The initial fastq files are big (100s of MB to GB) – and they're just the start.

  • Organization and naming conventions are critical.
  • Your data can get out of hand very quickly!
progression of Iyer Lab ChIP-seq datasets over time
  • 2008 – Yeast heat shock remodeling of chromatin
    • 2 yeast datasets
    • less than 2 million reads
  • 2010 – Allelic bias in CTCF binding
    • 13 CTCF datasets from 3 GM cell lines
    • ~200 million reads
  • 2012 – Analysis of 3 TFs across 11 cell lines
    • 32 datasets gathered over 3 years
    • ~ 1 billion reads
  • 2014 – QTL analysis of CTCF binding
    • 52 very deeply sequenced CTCF datasets
    • ~ 8 billion reads
  • in progress – Functional analysis of glioblastoma tumors and cell lines
    • > 300 datasets so far
    • > 17 billion reads

Data wrangling best practices summary

keep fastq files compressed

  • Most sequencing facilities will give you compressed sequencing data files
    • gzip format (.gz extension) for individual files
    • tar or zip format for directories of files
  • Even with compression it's easy to run out of storage space!

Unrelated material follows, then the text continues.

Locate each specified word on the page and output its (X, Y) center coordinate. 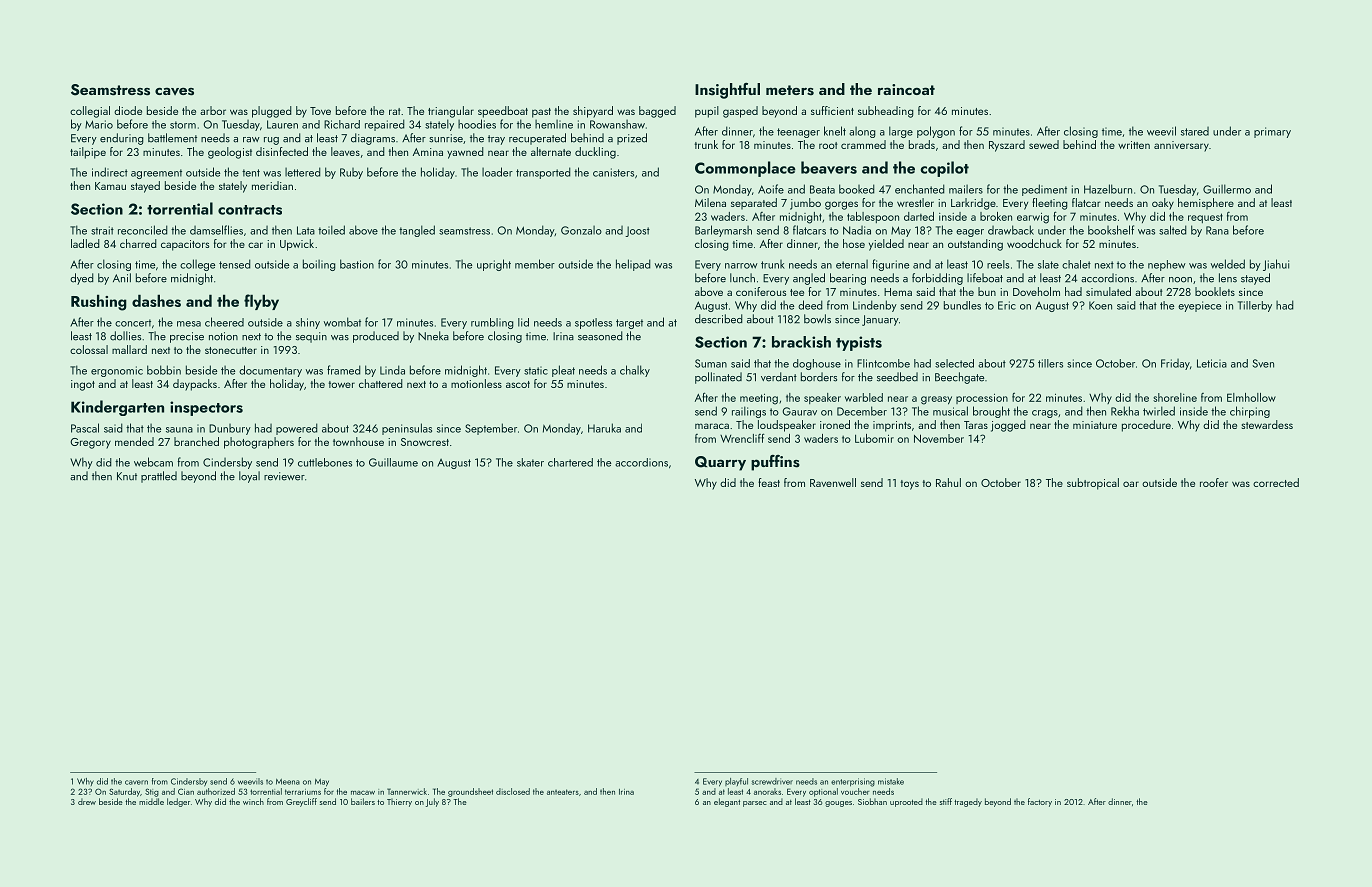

You may be tempted un-compress your sequencing files to manipulate them more directly

  • resist the temptation to gunzip!
  • nearly all modern bioinformatics tools are able to work on .gz files
  • there are techniques for working with compressed files without ever un-compressing them

arrange adequate storage space

  • Obtain an allocation on TACC's corral disk array (initial 5 TB are no-cost)
  • Stage your active projects on corral 
    • copy data to $WORK or $SCRATCH for analysis
    • copy important analysis products back to corral 
  • Periodically back up corral directories to ranch tape archive

backup analysis artifacts regularly

  • Obtain an allocation on TACC's ranch tape archive system
    • 10 TB a good initial number
    • free! and under-utilized
  • Periodically back up your corral directories to ranch tape archive

distinguish between types of data

Artifacts from different stages of the analysis will have different archival requirements.

  • Original sequence data (fastq files)
    • must be backed up!
  • Alignments
    • usually larger than original fastqs
    • should be backed up once stable
  • Peak calling artifacts
  • Downstream analysis artifacts

While a project is active you will want to keep more intermediate artifacts for reference. Many of these can be deleted after publication.

track your analysis steps

Your analyses should be reproducible by others so you need to keep the equivalent of a lab notebook to document your protocols.